→ **TASK DESCRIPTION**
Provide an exact transcription of all the records.

Top of AVAILABLE DATA

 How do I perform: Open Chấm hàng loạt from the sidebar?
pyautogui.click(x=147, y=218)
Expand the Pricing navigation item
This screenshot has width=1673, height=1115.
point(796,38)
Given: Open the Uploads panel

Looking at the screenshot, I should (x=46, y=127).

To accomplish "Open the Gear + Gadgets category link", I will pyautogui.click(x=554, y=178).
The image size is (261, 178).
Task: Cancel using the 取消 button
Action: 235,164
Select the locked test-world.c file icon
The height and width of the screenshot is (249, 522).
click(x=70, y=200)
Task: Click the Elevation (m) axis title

Bottom of AVAILABLE DATA

→ **OUTPUT OF THE EXERCISE**
 How do I perform: Open Chấm hàng loạt from the sidebar?
pyautogui.click(x=147, y=218)
Expand the Pricing navigation item
This screenshot has width=1673, height=1115.
point(796,38)
Given: Open the Uploads panel

Looking at the screenshot, I should (x=46, y=127).

To accomplish "Open the Gear + Gadgets category link", I will pyautogui.click(x=554, y=178).
The image size is (261, 178).
Task: Cancel using the 取消 button
Action: 235,164
Select the locked test-world.c file icon
The height and width of the screenshot is (249, 522).
click(x=70, y=200)
Task: Click the Elevation (m) axis title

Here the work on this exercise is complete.